Imunoterápico avelumabe é liberado para tratamento do câncer de bexiga avançado

17 de fevereiro de 2021

Imunoterápico avelumabe é liberado para tratamento do câncer de bexiga avançado

A Agência Nacional de Vigilância Sanitária – Anvisa aprovou o uso do medicamento avelumabe para tratamento do carcinoma urotelial localmente avançado ou metastático na configuração de primeira linha em um estudo de fase III – JAVELIN Bladder 100.
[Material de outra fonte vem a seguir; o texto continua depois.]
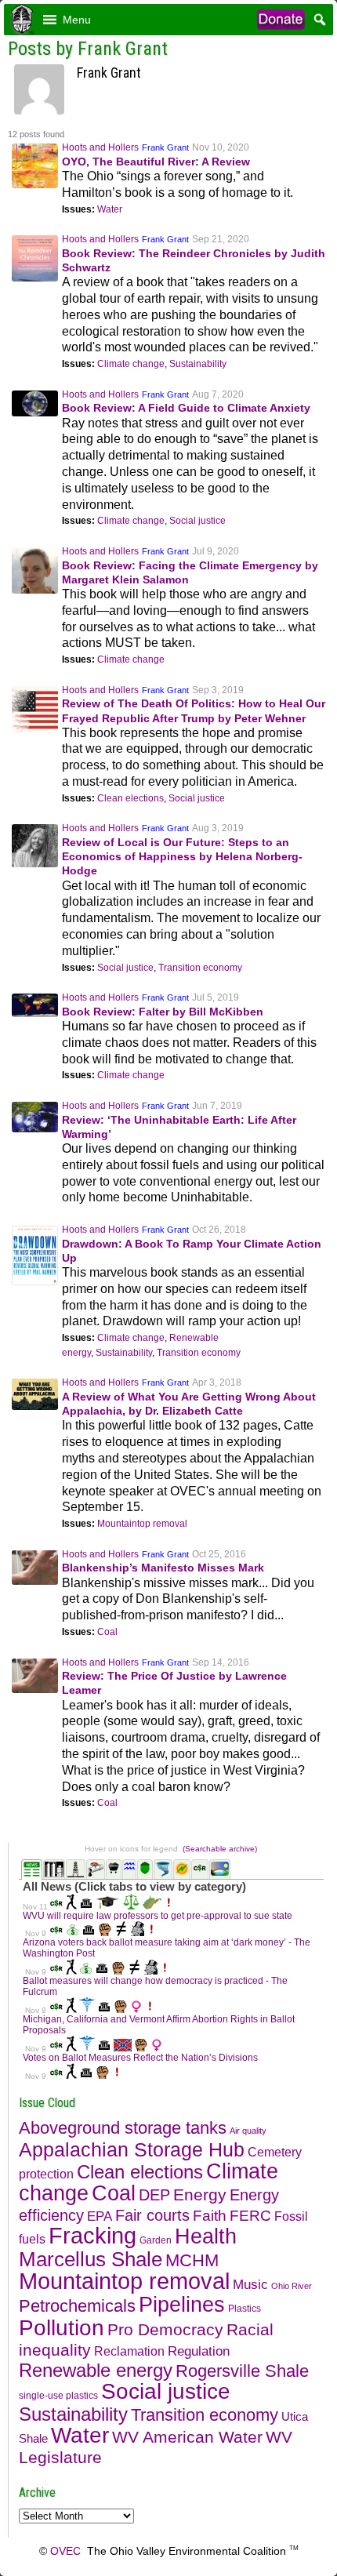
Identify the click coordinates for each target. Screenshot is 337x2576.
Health (206, 2236)
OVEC (65, 2551)
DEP (154, 2195)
O JAVELIN Bladder 100 (NCT02603432) é um estudo fase III, multicêntrico, multinacional, randomizado, aberto, de braços paralelos, que investigou o tratamento de primeira linha com BAVENCIO® (avelumabe) conjunto com melhores cuidados de suporte (BSC) versus BSC em pacientes com carcinoma urotelial localmente avançado ou metastático, cuja doença não progrediu após a conclusão da quimioterapia de primeira linha contendo platina. O estudo foi feito com 700 pacientes cuja doença não progrediu após a quimioterapia de indução conforme RECIST v1.1 foram randomizados para receber BAVENCIO® (avelumabe) mais BSC ou BSC isolado.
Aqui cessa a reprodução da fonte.